Work request » Only lines containing "System" are wanted from the data below. Copy those lines.

Task inputs »

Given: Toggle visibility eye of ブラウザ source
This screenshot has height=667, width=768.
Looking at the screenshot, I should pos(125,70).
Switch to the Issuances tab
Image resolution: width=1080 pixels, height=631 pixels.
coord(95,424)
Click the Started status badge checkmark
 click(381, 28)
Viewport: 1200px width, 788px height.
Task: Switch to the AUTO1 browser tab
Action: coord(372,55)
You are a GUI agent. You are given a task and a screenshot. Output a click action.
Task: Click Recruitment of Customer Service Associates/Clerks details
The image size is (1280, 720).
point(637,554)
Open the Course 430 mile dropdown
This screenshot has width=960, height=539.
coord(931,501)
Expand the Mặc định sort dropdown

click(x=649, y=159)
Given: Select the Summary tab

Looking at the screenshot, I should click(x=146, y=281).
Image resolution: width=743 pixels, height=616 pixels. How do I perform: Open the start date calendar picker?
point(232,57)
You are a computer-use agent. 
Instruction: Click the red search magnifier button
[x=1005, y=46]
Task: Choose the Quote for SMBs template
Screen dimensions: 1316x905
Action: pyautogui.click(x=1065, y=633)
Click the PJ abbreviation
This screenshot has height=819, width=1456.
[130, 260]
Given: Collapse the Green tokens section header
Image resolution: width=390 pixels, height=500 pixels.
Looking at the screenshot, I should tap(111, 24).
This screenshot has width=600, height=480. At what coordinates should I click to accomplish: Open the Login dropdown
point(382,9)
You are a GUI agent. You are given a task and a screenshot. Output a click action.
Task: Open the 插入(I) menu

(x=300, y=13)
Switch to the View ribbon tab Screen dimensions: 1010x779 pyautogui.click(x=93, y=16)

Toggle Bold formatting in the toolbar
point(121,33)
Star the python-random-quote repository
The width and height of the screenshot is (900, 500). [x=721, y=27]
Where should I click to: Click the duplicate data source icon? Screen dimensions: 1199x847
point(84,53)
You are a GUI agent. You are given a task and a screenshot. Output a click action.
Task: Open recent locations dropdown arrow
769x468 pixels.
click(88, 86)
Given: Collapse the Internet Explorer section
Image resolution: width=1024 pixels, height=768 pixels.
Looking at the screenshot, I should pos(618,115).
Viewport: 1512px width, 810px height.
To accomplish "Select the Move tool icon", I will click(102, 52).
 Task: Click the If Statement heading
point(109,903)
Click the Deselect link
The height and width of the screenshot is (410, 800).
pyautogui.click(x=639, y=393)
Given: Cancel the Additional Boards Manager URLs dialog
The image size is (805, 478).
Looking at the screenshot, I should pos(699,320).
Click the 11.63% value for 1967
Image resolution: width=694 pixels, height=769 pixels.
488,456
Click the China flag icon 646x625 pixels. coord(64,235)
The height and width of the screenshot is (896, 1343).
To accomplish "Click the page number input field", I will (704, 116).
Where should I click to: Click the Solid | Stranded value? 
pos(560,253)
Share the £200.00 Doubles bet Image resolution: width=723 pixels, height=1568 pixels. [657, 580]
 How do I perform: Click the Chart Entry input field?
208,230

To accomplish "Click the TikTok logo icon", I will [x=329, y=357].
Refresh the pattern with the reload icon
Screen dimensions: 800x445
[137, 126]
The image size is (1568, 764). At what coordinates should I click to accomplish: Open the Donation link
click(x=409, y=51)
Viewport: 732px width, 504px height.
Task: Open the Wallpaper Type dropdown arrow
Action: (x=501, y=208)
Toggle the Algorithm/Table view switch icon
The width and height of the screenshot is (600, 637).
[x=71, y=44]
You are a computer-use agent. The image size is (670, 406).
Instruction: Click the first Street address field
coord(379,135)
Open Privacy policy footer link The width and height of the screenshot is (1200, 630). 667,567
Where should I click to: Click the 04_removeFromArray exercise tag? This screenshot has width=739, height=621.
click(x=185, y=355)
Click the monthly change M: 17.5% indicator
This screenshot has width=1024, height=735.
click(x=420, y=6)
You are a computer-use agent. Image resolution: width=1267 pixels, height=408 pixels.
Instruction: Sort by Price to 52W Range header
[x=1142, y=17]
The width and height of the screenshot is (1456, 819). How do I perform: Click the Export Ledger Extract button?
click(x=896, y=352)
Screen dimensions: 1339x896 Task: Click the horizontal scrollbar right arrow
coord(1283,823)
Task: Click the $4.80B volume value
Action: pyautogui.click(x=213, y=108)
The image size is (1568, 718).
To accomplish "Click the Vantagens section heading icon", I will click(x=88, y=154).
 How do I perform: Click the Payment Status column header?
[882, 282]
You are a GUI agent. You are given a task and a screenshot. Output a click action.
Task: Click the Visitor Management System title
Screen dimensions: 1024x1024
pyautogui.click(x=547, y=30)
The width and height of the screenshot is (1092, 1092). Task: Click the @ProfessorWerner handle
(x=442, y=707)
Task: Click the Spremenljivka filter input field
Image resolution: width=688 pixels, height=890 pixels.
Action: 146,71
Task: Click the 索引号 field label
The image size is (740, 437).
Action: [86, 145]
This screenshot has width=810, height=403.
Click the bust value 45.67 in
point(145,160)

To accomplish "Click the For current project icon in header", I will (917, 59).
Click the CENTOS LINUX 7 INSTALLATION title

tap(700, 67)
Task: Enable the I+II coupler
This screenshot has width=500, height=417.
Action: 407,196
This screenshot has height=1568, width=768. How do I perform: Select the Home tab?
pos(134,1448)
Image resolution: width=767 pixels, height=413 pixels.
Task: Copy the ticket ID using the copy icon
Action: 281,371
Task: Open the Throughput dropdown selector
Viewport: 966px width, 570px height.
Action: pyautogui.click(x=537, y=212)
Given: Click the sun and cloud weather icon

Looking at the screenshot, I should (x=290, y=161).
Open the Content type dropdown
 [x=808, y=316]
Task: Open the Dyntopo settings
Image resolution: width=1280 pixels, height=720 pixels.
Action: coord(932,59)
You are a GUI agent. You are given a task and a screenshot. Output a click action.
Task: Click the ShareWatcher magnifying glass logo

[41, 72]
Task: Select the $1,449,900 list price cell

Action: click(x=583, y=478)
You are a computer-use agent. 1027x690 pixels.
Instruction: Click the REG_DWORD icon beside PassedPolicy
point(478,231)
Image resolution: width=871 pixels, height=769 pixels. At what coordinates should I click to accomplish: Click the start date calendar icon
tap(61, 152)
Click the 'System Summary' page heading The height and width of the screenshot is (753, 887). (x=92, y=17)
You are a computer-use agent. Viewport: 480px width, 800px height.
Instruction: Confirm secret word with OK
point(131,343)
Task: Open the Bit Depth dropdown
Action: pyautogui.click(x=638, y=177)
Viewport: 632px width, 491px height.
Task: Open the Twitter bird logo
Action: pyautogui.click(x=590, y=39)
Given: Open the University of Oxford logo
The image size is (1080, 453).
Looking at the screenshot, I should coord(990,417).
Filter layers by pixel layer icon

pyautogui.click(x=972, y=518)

Answer space »
Task: Click the Visitor Management System title
Click the 'System Summary' page heading The height and width of the screenshot is (753, 887). (x=92, y=17)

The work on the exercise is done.